O aumento de até 50% nas tarifas impostas pelos Estados Unidos sobre produtos brasileiros acendeu o alerta no setor produtivo. Entidades como a CACB e especialistas em direito tributário alertam que a medida ameaça pequenas e médias empresas exportadoras, que não têm estrutura para suportar o impacto.
Segundo Alfredo Cotait Neto, presidente da CACB, cerca de 2 mil dessas empresas somam US$ 500 milhões anuais em exportações para os EUA. “O prejuízo será imenso. Essas companhias têm cadeias produtivas próprias e são grandes empregadoras”, afirma.
O advogado tributarista Luis Claudio Yukio Vatari ressalta que, ao contrário das multinacionais, pequenos negócios não conseguem se reorganizar e correm risco de desaparecer. O efeito cascata pode atingir o emprego e a inflação.
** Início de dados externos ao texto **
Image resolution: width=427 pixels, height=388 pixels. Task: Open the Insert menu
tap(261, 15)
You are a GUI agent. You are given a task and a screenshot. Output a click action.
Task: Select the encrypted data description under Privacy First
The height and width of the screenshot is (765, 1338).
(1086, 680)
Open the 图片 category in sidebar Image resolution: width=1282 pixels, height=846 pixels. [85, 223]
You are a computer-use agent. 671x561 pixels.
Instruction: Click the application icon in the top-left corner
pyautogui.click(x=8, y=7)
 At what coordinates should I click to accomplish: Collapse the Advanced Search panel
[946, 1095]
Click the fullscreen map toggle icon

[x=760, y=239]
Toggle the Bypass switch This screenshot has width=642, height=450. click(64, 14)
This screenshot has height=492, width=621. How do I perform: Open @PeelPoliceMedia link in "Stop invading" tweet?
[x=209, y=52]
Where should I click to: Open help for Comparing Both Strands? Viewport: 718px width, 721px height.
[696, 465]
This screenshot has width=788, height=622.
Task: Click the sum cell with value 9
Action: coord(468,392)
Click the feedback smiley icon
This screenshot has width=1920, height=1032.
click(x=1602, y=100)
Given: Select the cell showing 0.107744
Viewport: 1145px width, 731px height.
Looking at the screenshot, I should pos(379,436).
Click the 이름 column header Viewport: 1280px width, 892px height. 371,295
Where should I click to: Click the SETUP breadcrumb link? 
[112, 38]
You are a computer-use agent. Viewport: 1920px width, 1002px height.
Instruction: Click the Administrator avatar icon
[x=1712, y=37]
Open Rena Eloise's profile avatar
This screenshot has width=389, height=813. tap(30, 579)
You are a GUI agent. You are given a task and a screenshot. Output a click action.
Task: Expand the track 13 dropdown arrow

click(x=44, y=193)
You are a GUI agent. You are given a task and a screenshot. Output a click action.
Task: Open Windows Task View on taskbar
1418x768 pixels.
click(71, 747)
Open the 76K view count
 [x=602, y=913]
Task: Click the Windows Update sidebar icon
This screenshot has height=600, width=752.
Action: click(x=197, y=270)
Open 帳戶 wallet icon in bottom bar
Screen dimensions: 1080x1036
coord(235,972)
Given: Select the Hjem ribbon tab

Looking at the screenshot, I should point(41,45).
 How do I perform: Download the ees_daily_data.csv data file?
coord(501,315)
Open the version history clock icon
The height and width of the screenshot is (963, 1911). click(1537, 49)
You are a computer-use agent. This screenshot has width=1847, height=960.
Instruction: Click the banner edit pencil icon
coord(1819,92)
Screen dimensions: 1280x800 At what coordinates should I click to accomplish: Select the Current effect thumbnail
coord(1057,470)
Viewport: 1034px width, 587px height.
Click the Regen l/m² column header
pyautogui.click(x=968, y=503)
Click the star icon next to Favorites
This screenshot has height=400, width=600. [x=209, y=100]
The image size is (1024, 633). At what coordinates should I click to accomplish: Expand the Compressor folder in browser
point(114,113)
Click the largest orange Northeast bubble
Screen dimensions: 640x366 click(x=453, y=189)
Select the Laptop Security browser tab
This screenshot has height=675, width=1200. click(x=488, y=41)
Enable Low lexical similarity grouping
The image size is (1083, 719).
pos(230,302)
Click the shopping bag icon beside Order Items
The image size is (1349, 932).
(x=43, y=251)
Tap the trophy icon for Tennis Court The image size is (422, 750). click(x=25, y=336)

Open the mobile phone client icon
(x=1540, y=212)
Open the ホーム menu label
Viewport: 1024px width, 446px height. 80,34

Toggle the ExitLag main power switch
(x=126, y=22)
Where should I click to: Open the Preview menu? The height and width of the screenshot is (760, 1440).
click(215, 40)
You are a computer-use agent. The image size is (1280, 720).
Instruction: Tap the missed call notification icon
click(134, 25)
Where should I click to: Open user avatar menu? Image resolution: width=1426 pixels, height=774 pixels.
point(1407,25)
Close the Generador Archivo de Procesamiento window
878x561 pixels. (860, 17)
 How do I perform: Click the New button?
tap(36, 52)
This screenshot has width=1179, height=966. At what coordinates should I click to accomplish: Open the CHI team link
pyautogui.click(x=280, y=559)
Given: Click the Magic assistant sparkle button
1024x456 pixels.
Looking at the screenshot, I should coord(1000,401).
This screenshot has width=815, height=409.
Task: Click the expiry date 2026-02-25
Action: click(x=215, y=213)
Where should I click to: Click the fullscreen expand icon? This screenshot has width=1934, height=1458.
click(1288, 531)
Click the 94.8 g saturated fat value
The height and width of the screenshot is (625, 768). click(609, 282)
A CACB recomenda que o governo priorize a diplomacia para reverter as tarifas e evite retaliações. “O Brasil tem base legal para contestar a medida na OMC, que é o caminho mais eficaz e responsável”, conclui Vatari.
O Ministério da Fazenda informou que já acionou o Itamaraty e a equipe econômica para negociar com os EUA antes da entrada em vigor das tarifas, prevista para 1º de agosto.